Mibu Gishi Den Vol.1 - Actualité manga
Mibu Gishi Den Vol.1 - Manga

Mibu Gishi Den Vol.1 : Critiques

Mibu Gishiden

Critique du volume manga

Publiée le Vendredi, 03 Février 2023

En près de deux années d'existence, les éditions Mangetsu ont accordé une place de choix, dans leur catalogue, aux mangas puisant leur inspirations dans l'Histoire du Japon, que ce soit via des oeuvres assez réalistes, des titres plus fantaisistes/romancés, ou même des séries B. Chiruran, Le Mandala de Feu, Keiji, Ikusa no Ko ou encore Buttlerfly Beast en sont autant d'exemples. Mais en ce tout début du moi de février, c'est une véritable pièce de choix du manga historique réaliste que l'éditeur accueille avec Mibu Gishi Den.

Initialement lancée au Japon en 2007, cette série a connu plusieurs éditeurs au Japon, avant d'être récupérée par Shûeisha. Elle compte actuellement 12 tomes. Côté auteurs, on retrouve un mangaka vétéran et pourtant peu publié en France à ce jour, à savoir Takumi Nagayasu, un auteur dont la carrière dure depuis presque 60 ans (il a commencé professionnellement en 1964, à seulement 15 ans, alors qu'il était assistant pour Kenji Namba) et qui est surtout connu chez nus pour avoir mis en image Mother Sarah sur une histoire du grand Katsuhiro Otomo. Ici, Nagayasu adapte le roman éponyme de Jiro Asada, ce dernier supervisant également lui-même le scénario du manga. Ce n'est pas la première fois que Nagayasu s'intéresse aux écrits d'Asada puisque, par le passé, il avait déjà dessiné le manga Le Cheminot (autrefois édité en France par Panini). Notons aussi que le roman d'origine a connu dès 2003 un film live, traduit en anglais sous le titre When the Last Sword is Drawn.

A l'instar de bien d'autres mangas, Mibu Gishi Den commence par nous plonger à une époque charnière du Japon, à savoir la fin de l'ère Edo, et plus précisément du côté du célèbre bataillon Shinsen-gumi qui a déjà inspiré tant et tant d'oeuvres. Mais alors que les oeuvres s'intéressant à ce bataillon tendent souvent à mettre au premier plan les figures restées le plus fortement ancrées dans l'Histoire comme Hijikata, Okita, Nagakura ou Kondo, Jiro Asada et Takumi Nagayasu décident ici de se focaliser sur un homme qui a lui aussi bel et bien existé mais dont on entend moins souvent parler: Kan'ichirô Yoshimura.

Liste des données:
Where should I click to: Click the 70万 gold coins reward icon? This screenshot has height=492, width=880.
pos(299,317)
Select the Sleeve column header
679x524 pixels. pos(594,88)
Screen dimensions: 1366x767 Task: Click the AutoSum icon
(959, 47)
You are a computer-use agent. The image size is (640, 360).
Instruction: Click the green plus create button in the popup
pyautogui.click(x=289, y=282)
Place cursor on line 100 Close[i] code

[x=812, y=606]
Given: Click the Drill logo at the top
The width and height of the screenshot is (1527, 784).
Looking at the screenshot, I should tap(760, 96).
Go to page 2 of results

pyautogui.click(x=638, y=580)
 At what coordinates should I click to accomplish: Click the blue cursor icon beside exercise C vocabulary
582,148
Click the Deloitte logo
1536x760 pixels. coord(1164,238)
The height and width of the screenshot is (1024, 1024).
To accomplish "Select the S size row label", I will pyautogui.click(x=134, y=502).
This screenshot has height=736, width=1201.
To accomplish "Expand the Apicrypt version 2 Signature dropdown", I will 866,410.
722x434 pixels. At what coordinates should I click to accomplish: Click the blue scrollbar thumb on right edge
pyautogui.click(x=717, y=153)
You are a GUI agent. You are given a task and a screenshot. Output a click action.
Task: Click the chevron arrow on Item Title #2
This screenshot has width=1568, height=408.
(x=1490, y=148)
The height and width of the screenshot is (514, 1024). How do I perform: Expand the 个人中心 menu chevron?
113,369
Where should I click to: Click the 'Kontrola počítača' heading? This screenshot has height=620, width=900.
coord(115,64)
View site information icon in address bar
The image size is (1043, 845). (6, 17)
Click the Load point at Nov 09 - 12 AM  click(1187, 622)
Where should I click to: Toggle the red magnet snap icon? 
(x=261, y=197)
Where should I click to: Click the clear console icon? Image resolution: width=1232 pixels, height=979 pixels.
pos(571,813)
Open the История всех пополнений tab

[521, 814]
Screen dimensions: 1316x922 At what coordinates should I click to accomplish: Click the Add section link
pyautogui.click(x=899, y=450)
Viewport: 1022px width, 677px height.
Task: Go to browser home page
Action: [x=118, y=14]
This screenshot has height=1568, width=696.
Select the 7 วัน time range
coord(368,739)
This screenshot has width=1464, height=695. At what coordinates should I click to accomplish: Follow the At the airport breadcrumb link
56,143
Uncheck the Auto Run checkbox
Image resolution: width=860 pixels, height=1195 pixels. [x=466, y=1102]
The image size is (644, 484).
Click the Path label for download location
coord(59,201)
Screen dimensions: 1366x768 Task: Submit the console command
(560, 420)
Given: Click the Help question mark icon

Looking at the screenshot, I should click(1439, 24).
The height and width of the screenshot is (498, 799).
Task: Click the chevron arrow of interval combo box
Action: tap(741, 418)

▸ Consigne 1: Recopiez le passage de la critique de Mibu Gishi Den qui commence par « Mibu Gishi Den Vol.1 - Actualité » et se termine par « Mibu Gishi Den. ».
▸ Consigne 2:
Répondez aux questions suivantes d'après la critique de Mibu Gishi Den.
(a) En quelle année la série a-t-elle été lancée au Japon ?
(b) À quel âge Takumi Nagayasu a-t-il commencé sa carrière professionnelle ?
(c) Sur quel homme Jiro Asada et Takumi Nagayasu choisissent-ils de se focaliser ?

▸ Réponse attendue 1:
Mibu Gishi Den Vol.1 - Actualité manga
Mibu Gishi Den Vol.1 - Manga

Mibu Gishi Den Vol.1 : Critiques

Mibu Gishiden

Critique du volume manga

Publiée le Vendredi, 03 Février 2023

En près de deux années d'existence, les éditions Mangetsu ont accordé une place de choix, dans leur catalogue, aux mangas puisant leur inspirations dans l'Histoire du Japon, que ce soit via des oeuvres assez réalistes, des titres plus fantaisistes/romancés, ou même des séries B. Chiruran, Le Mandala de Feu, Keiji, Ikusa no Ko ou encore Buttlerfly Beast en sont autant d'exemples. Mais en ce tout début du moi de février, c'est une véritable pièce de choix du manga historique réaliste que l'éditeur accueille avec Mibu Gishi Den.

▸ Réponse attendue 2:
(a) En 2007.
(b) À 15 ans.
(c) Sur Kan'ichirô Yoshimura.